- **What this exercise asks**:
A. List every experience of live-baiting that the writer of the striper fishing essay says they love.
B. Condense the paragraph of the striper fishing essay that begins "Was catching and releasing fish" into a short bulleted list that keeps its main facts.
C. From the striper fishing essay, return the part that opens with the words containing "However, I’m just" and closes with "of the season.", copied word for word.

- **Passage for review**:

--- START ---

I love chumming for stripers. I love the smell of pureed bunker, I love its greasy feel between my fingers, and I consider it fun to ball up a chum-stained T-shirt and hide it deep in the laundry basket. I also love live-baiting. I love swishing my arm around in a livewell grasping for spot, I love feeling the jitter of a bait going nuts as the predator approaches, and I love feeling the rod bend as the little fish on my hook magically morphs into a lunker. And I’ve decided to give up both tactics when striper fishing in the Upper and Middle Bay next summer – and I hope others will consider doing the same.
The recent mandated switch to circle hooks when using bait for striper fishing in Maryland may well reduce gut-hooking, but at this point no one’s going to convince me (or you either, I’d bet, if you’ve been using them) that circle hooks eliminate the problem. Maybe it reduces bait gut-hooks significantly. But my gut tells me that deep-hooking a striper on a jig happens maybe once for every 50 to 100 fish, while with bait and a circle hook it happens every 10 to 20 fish. No, those aren’t scientific number. And yes, different anglers with different fishing styles and reaction times are going to have different experiences. I’m just saying this is how it seems to me, personally, and I’d encourage anyone reading this right now to think hard on it and reach their own conclusions.
Was catching and releasing fish responsible for the steady stream of belly-up floaters we saw south of the Bridges yet again, this summer? I remain convinced that the answer is far more complex than a simple yes or no – especially because it was common to see keeper-sized fish floating dead. Neither chummers nor liveliners release 20-plus-inch fish very often. I also note that at times this summer, huge proportions of the fish I caught between the Bridge and Thomas Point displayed terrible infections and rash, and the vast majority of the stripers were skinny and blatantly underfed. Striper populations in the Chesapeake Bay are threatened by a whole lot more than release mortality.
However, I’m just as convinced that we have to fess up to the fact that bait fishing inherently increases mortality rates for the undersized fish we release. It’s up to every angler to make his or her own decisions (within the confines of the law, of course), but after dropping a bleeding 17-incher over the side one day this August, I decided to hang up my bait fishing rigs for the remainder of the season.

--- END ---

- **Extracted material**:

--- START ---

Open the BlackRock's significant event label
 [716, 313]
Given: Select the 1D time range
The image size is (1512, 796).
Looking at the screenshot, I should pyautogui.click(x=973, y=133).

--- END ---
--- START ---

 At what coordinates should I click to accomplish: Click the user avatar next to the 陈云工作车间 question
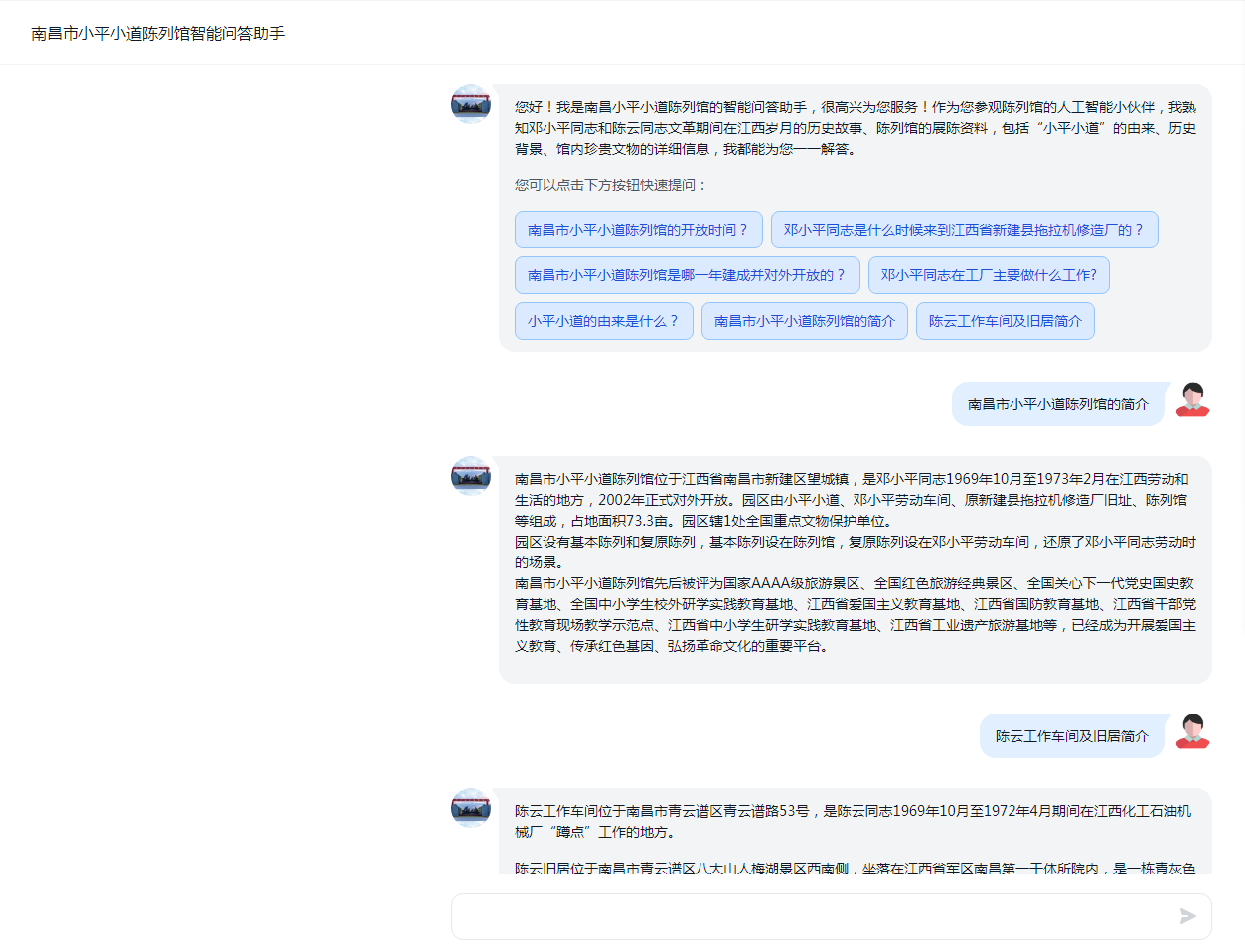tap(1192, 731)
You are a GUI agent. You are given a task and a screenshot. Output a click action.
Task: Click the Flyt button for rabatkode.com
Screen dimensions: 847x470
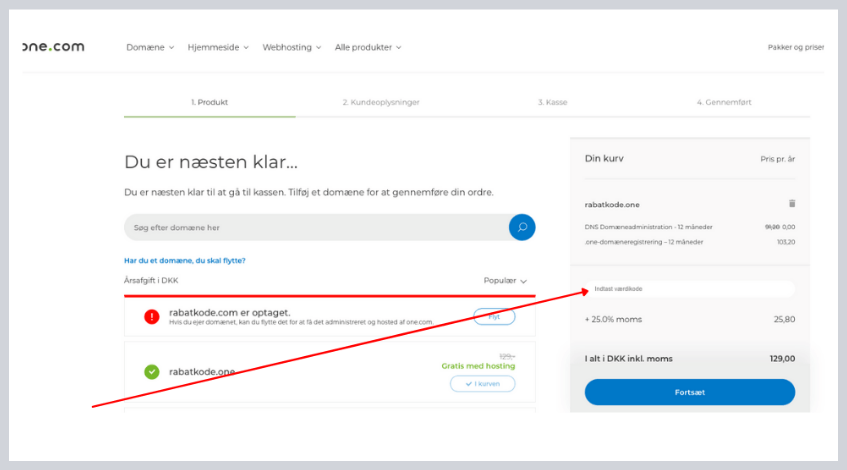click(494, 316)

--- END ---

- **Exercise results**:
A.
- Swishing an arm around in a livewell, grasping for spot
- Feeling the jitter of a bait going nuts as the predator approaches
- Feeling the rod bend as the little fish on the hook turns into a lunker

B.
- Catch-and-release may not fully explain the dead stripers seen floating south of the Bridges this summer, since many of them were keeper-sized, and chummers and liveliners rarely release fish over 20 inches.
- Many fish caught between the Bridge and Thomas Point had severe infections and rashes.
- Most stripers were skinny and underfed.
- Chesapeake Bay stripers face many more threats than release mortality.

C.
However, I’m just as convinced that we have to fess up to the fact that bait fishing inherently increases mortality rates for the undersized fish we release. It’s up to every angler to make his or her own decisions (within the confines of the law, of course), but after dropping a bleeding 17-incher over the side one day this August, I decided to hang up my bait fishing rigs for the remainder of the season.